Little Fayoumis, I've found, reacts best to corrective lessons in the form of "so you will be right".
Alphas are apt to give corrective lessons in the form "Because I'm right."
When two Alphas get into a "I'm more right than you are" battle, it lasts as long as they both have strength, because they have both set up their battle camps, and the battle lasts until one of them finally loses face and submits. Neither of them can afford to submit. It can go on for years, I would guess.
I'm accustomed to being the top beta under the Alpha. Was I born and early-raised Alpha? Oh, yes. Somewhere in there, though, sometime between the all-night screaming match between me and FatherSir (I can't have been more than four; we were in the cabin, and I was in my bed by the window and he didn't come and tuck me in and he said he wouldn't, and I swore I would make a big noisy fuss until he did, and he swore he still wouldn't, and I think I finally must have passed out from exhaustion around three or four in the morning) and when swallowtayle's plans were automatically the ones that would get done, somewhere in there I gave up. I suppose having the leadership and the temper in one package for two generations was enough; I got the temper and swallowtayle got the leadership. I became the invisible-like-air Second to a (short) succession of powerful men. I learned manipulation, guile, and submission. Oh, did I learn submission.

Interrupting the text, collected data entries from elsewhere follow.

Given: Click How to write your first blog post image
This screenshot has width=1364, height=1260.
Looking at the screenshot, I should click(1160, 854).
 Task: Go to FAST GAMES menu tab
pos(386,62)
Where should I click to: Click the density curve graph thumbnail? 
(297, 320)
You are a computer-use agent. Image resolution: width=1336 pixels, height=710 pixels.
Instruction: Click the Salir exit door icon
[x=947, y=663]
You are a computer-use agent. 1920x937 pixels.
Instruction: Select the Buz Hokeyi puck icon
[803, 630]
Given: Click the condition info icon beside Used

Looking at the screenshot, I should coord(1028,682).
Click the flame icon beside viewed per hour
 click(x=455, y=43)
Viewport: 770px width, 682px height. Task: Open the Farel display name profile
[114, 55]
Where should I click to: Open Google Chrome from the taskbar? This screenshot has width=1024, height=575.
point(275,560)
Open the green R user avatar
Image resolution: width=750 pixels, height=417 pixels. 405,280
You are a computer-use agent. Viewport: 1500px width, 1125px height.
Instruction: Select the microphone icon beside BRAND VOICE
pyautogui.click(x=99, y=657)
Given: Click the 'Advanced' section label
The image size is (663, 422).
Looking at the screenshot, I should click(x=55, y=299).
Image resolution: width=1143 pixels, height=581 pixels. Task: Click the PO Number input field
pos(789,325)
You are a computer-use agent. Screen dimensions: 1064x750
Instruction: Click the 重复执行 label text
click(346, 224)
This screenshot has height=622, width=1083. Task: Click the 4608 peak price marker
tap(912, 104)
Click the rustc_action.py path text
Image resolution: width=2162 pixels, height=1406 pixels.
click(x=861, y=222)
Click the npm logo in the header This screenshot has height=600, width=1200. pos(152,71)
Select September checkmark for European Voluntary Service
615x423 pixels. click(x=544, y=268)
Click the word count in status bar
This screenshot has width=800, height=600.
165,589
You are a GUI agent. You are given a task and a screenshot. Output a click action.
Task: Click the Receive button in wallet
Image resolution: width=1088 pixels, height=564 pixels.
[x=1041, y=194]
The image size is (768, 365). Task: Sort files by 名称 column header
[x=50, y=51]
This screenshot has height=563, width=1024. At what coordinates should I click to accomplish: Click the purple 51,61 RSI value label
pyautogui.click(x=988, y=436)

(Note: explore the conceit of a split elemental nature and the multiples thing. Marah says she's Water.)
At the end of it, I learned how to stand up and submit gracefully because I willed it so, and dominate when I had to, because I willed it so. You don't get in the crossfire when votania and I are at odds. You just don't.
Somehow, I don't know how, I managed to make it so that the Little Fayoumis does things when I tell him to. I guess I try not to make him go all defensive, mostly out of enlightened self-interest, because I think he's a whiny little brat when he does that and he reminds me entirely too much of myself. So when I do get him to do things, it's with minimal force, and effective force. And sometimes we get the crying fits and the tantrums and all that other unhappy stuff, but relatively rarely...
I guess I've gotten, with him, to the point where I don't even have to say You will do it because I say you will, I just look at him, and he does. And I guess I avoid saying "Go to the corner until you stop being bad" and instead say "Go to the corner until you can start being good."